Following the first quarter earlier this year, JD.com announced that earnings were higher than anticipated, which also came with the news that they were reforging an agreement to go into business with Tencent. First started back in 1998, JD.com comes in at the third largest internet based company in the world with nearly 70 billion dollars in annual revenue.
Based on JD reports, the first quarter of this year saw just shy of 21 percent when compared to the first quarter of last year covering the same period. The predicted forecast came up short at 120 billion yuan, while JD managed to pull in just over 121 billion yuan, which is just over 18 billion US. This might not seem like much given the small difference between the two numbers, but 1 billion yuan is a significant amount of money.
Consumers Are The Market
For an internet-based retail company like JD, it really comes down to the number of users that are joining the platform and how many people use it indefinitely. Coming up from last year, JD had 15 percent new active customers join its platform in the first quarter, bringing the total number of active accounts past 310 million. Of course, more customers mean more costs, and it comes out to 15.3 billion in costs for so many customers. However, JD being as efficient as ever, managed to increase product revenue past 16 billion.
New customers are one of the most appealing prospects of going into business with Tencent. For JD, this means integrated access to more than 1 billion active users on the WeChat platform, currently the largest in China and the world. Tencent required a hefty price to be paid to put things in motion, including 250 million in class A shares from JD as well as 800 million dollars paid over three years.
JD’s Tried And Tested History
Richard Liu Quingdong has become one of the wealthiest men in the world today as the CEO and founder of JD back in 1998. Not only has the company changed names several times, from Jindong Century Trading to 360Buy, but it also started out as a physical retail store. Liu Quingdong started his company with a focus on optics, which then became all manner of computer supplies, and in a couple of years, Richard built up several brick and mortar shops throughout Beijing, China.

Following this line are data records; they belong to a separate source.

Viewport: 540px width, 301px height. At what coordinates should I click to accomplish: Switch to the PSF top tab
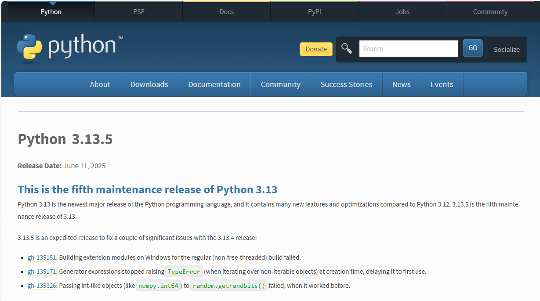[139, 12]
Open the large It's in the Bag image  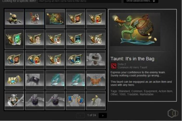pos(135,29)
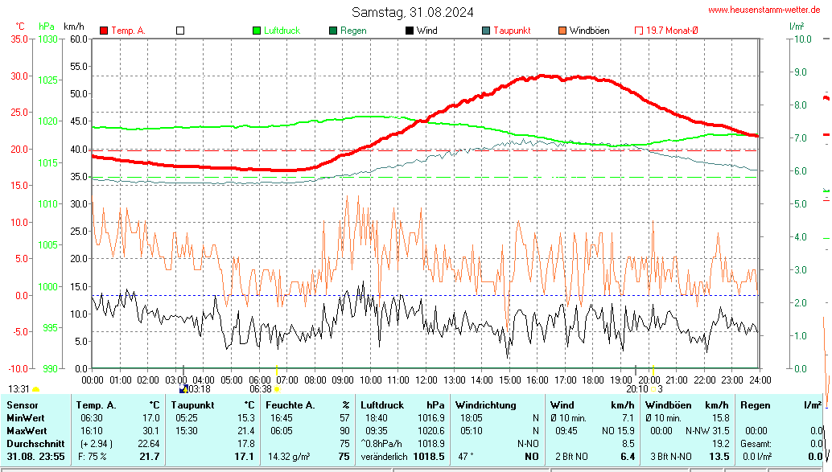Screen dimensions: 832x472
Task: Click the dark green Regen legend square
Action: [x=333, y=31]
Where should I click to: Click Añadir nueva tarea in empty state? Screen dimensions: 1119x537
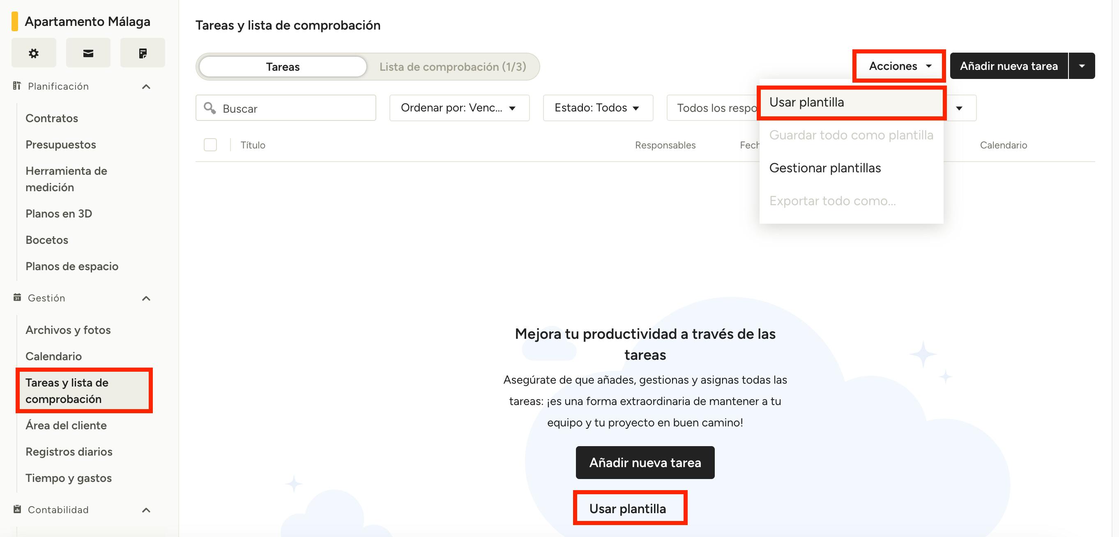(x=645, y=462)
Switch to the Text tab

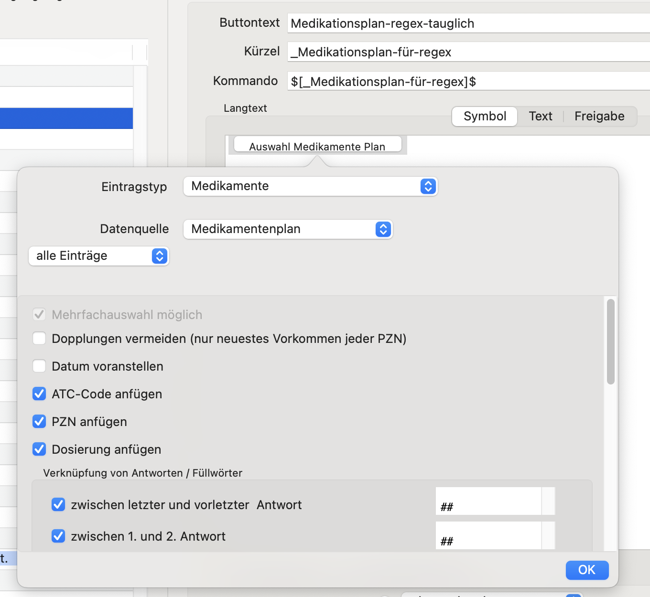[541, 117]
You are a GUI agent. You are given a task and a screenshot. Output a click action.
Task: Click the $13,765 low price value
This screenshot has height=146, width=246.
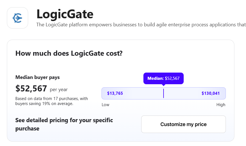(x=115, y=93)
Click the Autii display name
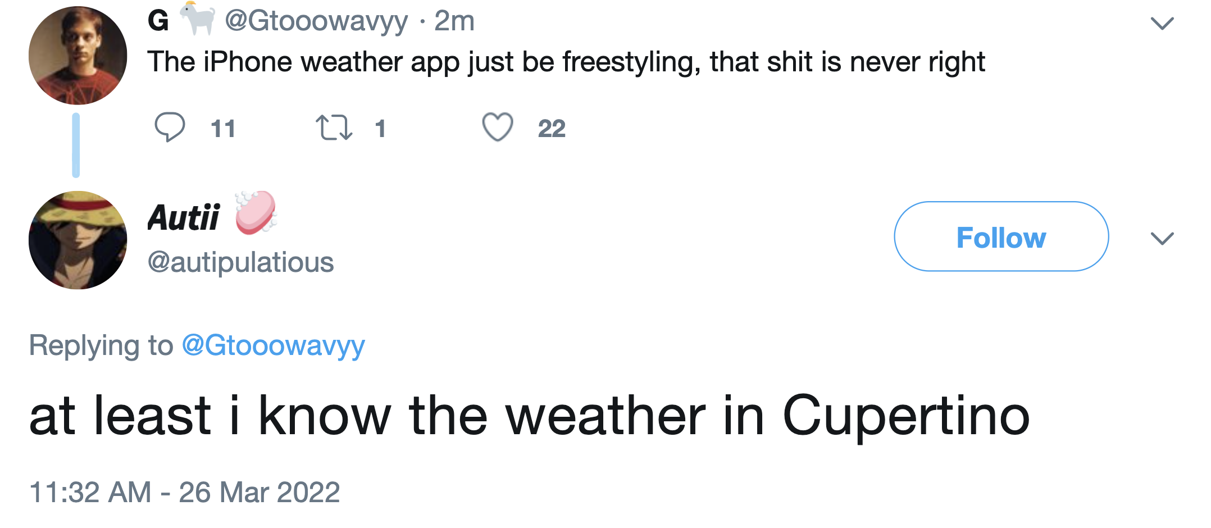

The SARS epidemic was a very unfortunate event, which also caused Richard Liu to closed down his physical stores because he could not have anyone working in them. This is when the idea to transition JD to online retail came about, and in 2004, Richard Liu started jdlaser.com. Popularity was growing for Liu’s company, and in 2010 he changed the name of the company to Jingdong Mall and purchased the domain 360buy.com. Richard expanded outwards and turned 360buy into an international company by 2012, and in 2013, the company was renamed to JD.com.
Following the expansion of the company to international markets, JD formed business partnerships with other major companies like Tencent and Walmart. These initial investments allowed JD to become a major market contender and eventually beat out Alibaba Group, the only other major competition in JD.com’s market. JD has since built relationships with hundreds of companies around the world, including major brands like Prada and Mowi China.